Produce word for word the lines of the data below running from the one that has "Image resolution: width=984" to the one that has "Task: Click the first", inclusive, and no others.

Data for processing =>

BEGIN

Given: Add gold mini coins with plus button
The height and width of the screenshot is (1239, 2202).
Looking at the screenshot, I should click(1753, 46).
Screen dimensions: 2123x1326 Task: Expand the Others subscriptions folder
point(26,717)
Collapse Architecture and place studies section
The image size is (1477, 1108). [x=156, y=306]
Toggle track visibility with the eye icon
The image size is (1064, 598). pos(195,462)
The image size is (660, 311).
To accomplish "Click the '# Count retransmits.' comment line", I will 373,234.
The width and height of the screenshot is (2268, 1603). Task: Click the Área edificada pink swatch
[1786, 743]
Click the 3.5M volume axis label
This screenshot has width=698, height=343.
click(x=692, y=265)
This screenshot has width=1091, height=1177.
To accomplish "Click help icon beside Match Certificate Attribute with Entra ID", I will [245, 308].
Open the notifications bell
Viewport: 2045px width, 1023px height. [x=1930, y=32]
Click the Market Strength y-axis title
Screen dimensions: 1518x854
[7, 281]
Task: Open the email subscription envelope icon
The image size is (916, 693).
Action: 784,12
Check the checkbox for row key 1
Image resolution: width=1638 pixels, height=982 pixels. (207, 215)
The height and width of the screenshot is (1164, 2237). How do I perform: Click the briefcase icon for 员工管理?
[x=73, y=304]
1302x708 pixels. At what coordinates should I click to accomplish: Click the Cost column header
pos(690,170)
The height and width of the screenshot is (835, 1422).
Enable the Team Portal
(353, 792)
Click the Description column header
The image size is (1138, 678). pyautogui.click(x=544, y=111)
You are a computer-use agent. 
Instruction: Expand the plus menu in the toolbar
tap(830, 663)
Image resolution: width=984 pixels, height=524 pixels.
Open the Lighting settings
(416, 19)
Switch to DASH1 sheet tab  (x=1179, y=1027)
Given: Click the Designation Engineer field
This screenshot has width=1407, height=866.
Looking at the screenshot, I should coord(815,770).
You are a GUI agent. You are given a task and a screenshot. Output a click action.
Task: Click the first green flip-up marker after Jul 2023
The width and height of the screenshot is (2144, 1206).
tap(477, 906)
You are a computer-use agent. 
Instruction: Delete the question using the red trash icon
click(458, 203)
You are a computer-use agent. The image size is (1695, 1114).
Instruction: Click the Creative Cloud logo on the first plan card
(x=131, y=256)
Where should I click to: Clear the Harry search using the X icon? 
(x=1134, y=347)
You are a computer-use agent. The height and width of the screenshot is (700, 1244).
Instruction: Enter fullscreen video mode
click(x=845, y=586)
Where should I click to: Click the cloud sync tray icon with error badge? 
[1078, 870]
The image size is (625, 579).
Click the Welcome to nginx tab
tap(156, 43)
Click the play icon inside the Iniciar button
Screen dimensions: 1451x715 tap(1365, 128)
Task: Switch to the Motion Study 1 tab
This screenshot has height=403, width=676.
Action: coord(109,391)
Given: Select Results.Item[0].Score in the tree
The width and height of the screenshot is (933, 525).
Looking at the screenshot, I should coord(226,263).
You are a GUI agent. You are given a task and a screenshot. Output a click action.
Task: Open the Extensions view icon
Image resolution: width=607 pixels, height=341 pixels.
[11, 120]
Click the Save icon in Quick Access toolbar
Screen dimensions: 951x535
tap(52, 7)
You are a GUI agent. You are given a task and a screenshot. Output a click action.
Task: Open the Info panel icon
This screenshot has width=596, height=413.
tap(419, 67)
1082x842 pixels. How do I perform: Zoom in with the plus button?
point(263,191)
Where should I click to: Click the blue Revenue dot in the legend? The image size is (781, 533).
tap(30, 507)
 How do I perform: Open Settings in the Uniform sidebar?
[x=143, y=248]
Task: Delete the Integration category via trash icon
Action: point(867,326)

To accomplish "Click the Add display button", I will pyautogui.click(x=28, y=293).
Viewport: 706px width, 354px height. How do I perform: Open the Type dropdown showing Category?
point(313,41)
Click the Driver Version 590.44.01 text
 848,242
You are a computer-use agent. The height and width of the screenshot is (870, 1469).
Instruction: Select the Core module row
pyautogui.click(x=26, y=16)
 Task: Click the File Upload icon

END

Reply to the task =>
Image resolution: width=984 pixels, height=524 pixels.
Open the Lighting settings
(416, 19)
Switch to DASH1 sheet tab  (x=1179, y=1027)
Given: Click the Designation Engineer field
This screenshot has width=1407, height=866.
Looking at the screenshot, I should coord(815,770).
You are a GUI agent. You are given a task and a screenshot. Output a click action.
Task: Click the first green flip-up marker after Jul 2023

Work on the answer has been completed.